_Required work:_
A. In the article about the Lebanese court ruling, what penalty did people convicted under the law face?
B. Print the part of the article about the Lebanese court ruling that opens with the words containing "El Dahdah reportedly" and closes with "no scientific support.".

_Extracted text:_
The decision came from Judge Naji El Dahdah of Jdeide Court in the capital city of Beirut, who dismissed a case brought against a trans woman on January 28. The Lebanese state had accused the unnamed trans* woman of having a “same-sex relationship with a man”.
However, in El Dahdah’s ruling that was revealed this earlier week, he stated that same-sex relations were not “contradicting the laws of nature” and therefore not considered a crime.
El Dahdah reportedly based his decision on a previous ruling by Lebanese LGBTI lobby group Helem, which stated that gender identity was not only defined by the legal papers and that homosexuality was an exception to the “norms” but not unnatural. Hence, it rendered article 534 of the Lebanese Penal Code, which prohibits sexual relations that “contradict the laws of nature”, as invalid.
This latest news comes after Helem won a legal campaign in 2009 that resulted in a judge in the coastal town of Batroun ruling against the use of article 534 to prosecute LGBTI people.
In addition, last year the Lebanese Psychiatric Society stated that homosexuality was not a mental disorder and did not need to be treated. The organisation also ruled that “therapy” that sought to “convert” gay people into straight people had no scientific support.
Although article 534 has not yet been completely repealed, advocates have stated that hopefully this ruling would encourage more judges to make similar decisions.
Despite the laws largely being unenforced by authorities, especially with a thriving gay bar scene in Beirut, those who are convicted faced up to a year in prison.
According to Beirut-based Arab Foundation for Freedoms and Equality, Lebanese trans* people also still need a court order to legally change their gender, but only after the long process of gaining a report from three psychologists and a psychiatrist.

(Collected data entries)

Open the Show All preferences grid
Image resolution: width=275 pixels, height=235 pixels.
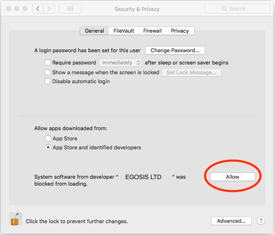coord(70,9)
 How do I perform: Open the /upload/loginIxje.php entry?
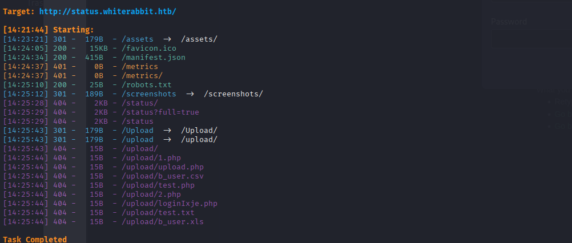[169, 203]
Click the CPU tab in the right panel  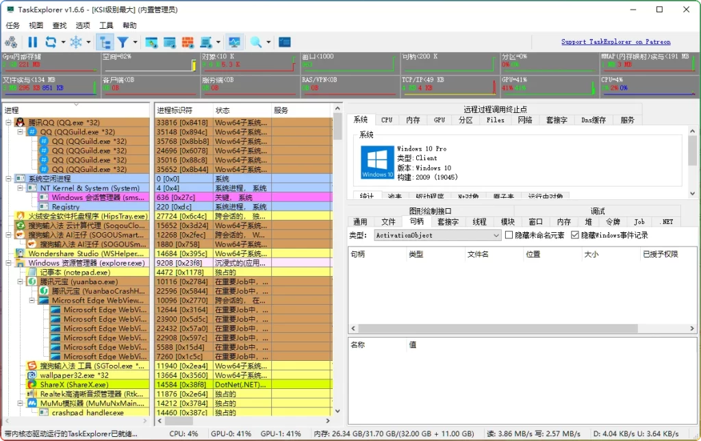(x=386, y=119)
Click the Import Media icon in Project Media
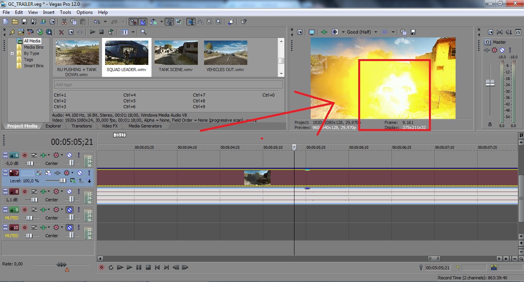524x282 pixels. (21, 32)
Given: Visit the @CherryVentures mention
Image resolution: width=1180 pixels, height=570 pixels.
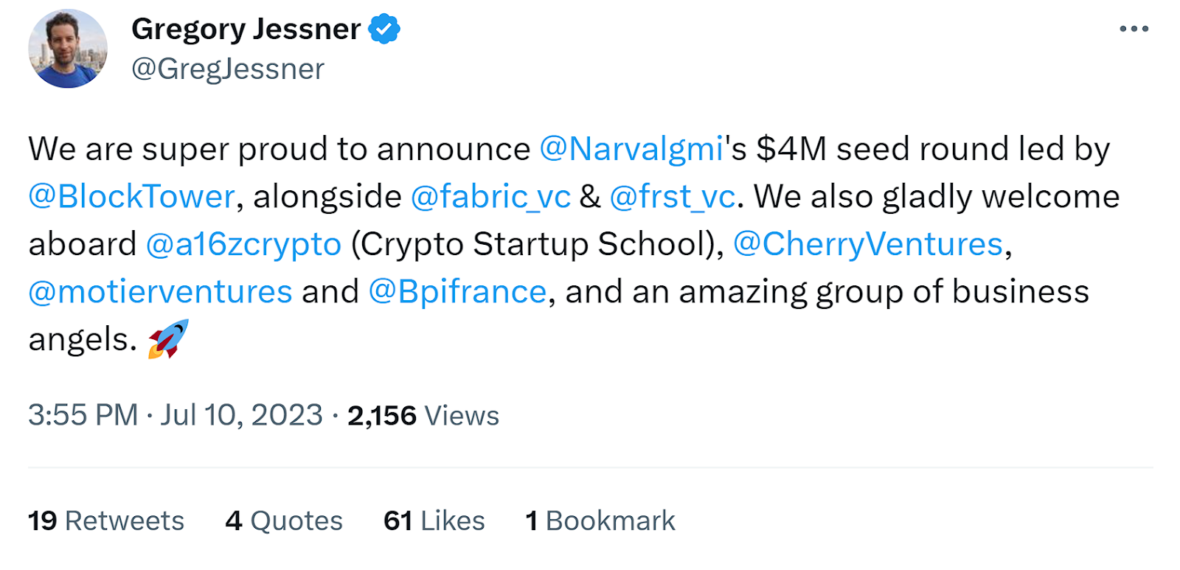Looking at the screenshot, I should pyautogui.click(x=868, y=244).
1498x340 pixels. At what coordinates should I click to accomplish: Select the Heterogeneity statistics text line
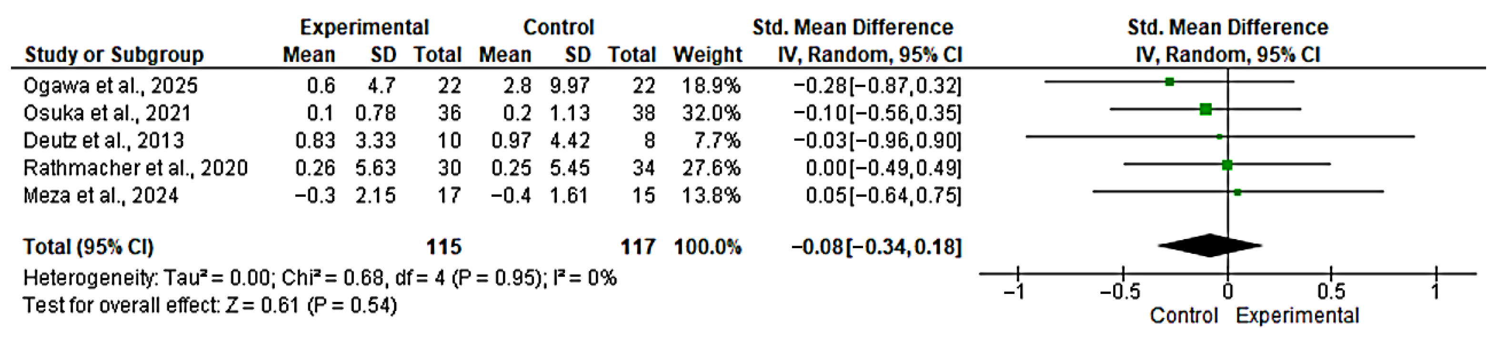[319, 278]
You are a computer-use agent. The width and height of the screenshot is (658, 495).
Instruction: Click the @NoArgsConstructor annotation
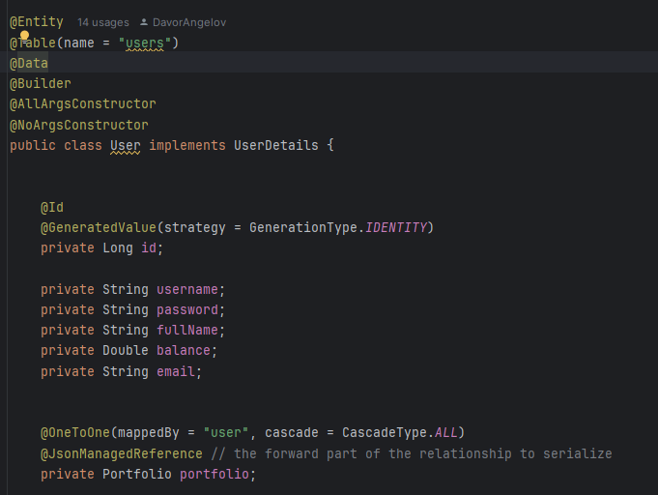point(79,125)
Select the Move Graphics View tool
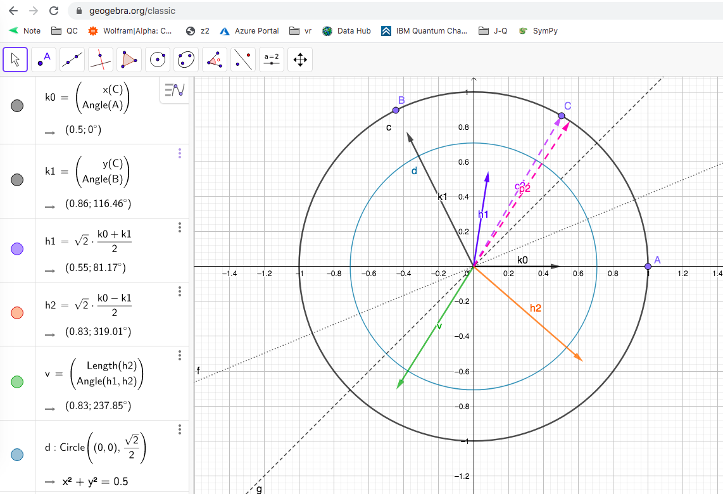Viewport: 723px width, 494px height. [300, 60]
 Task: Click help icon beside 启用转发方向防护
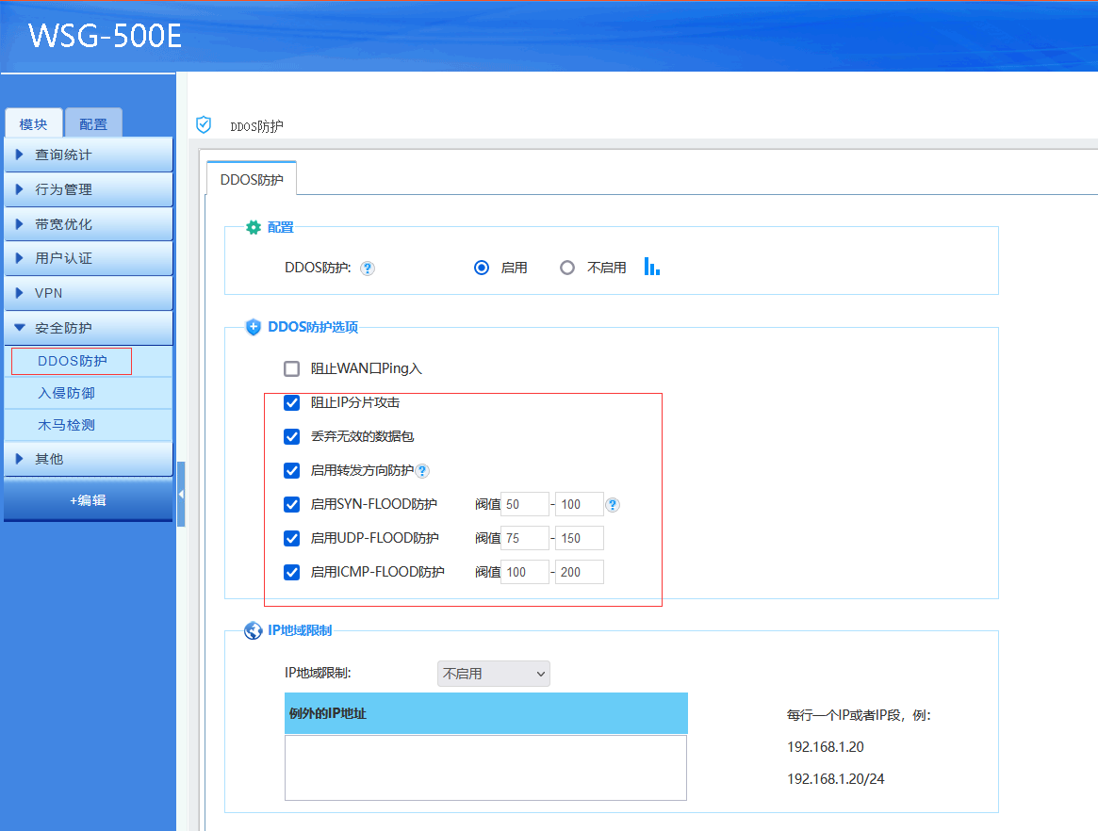click(422, 471)
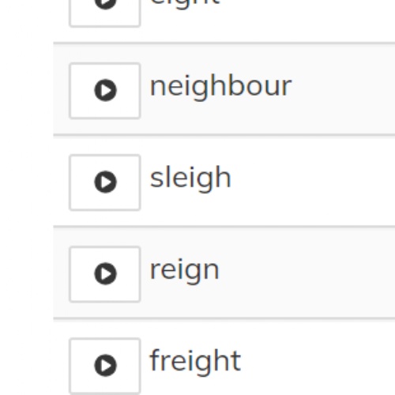Click the partly visible word "eight"
The width and height of the screenshot is (395, 395).
coord(185,4)
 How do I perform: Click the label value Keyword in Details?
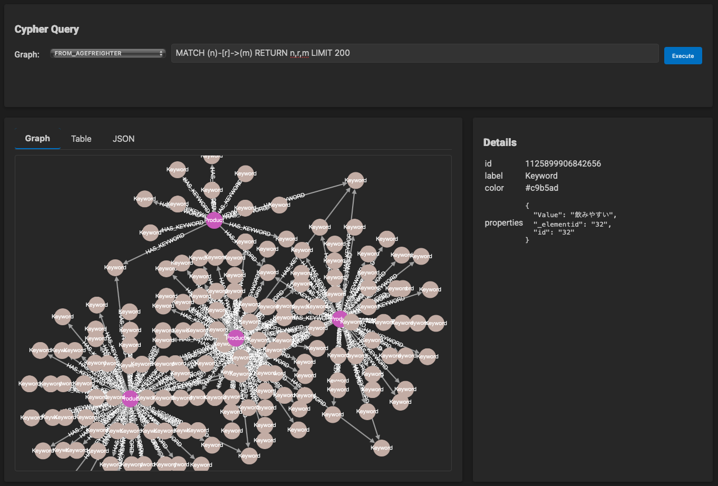click(541, 176)
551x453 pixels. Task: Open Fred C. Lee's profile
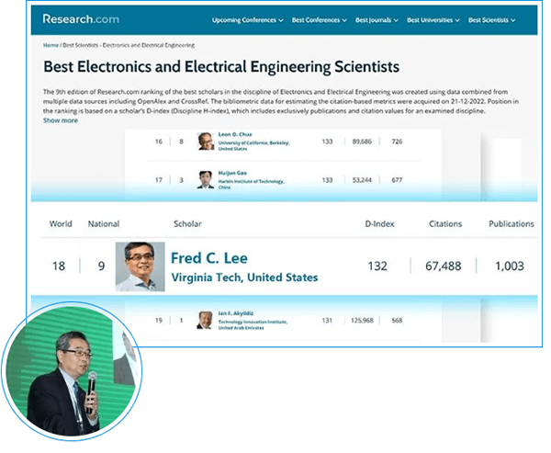coord(209,257)
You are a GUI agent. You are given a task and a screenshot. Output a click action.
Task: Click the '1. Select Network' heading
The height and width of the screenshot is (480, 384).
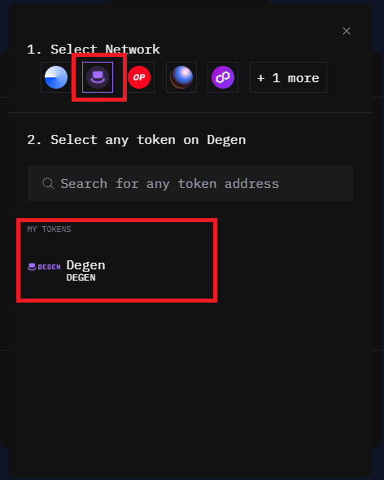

_Replies:_
A. They faced up to a year in prison.

B.
El Dahdah reportedly based his decision on a previous ruling by Lebanese LGBTI lobby group Helem, which stated that gender identity was not only defined by the legal papers and that homosexuality was an exception to the “norms” but not unnatural. Hence, it rendered article 534 of the Lebanese Penal Code, which prohibits sexual relations that “contradict the laws of nature”, as invalid.
This latest news comes after Helem won a legal campaign in 2009 that resulted in a judge in the coastal town of Batroun ruling against the use of article 534 to prosecute LGBTI people.
In addition, last year the Lebanese Psychiatric Society stated that homosexuality was not a mental disorder and did not need to be treated. The organisation also ruled that “therapy” that sought to “convert” gay people into straight people had no scientific support.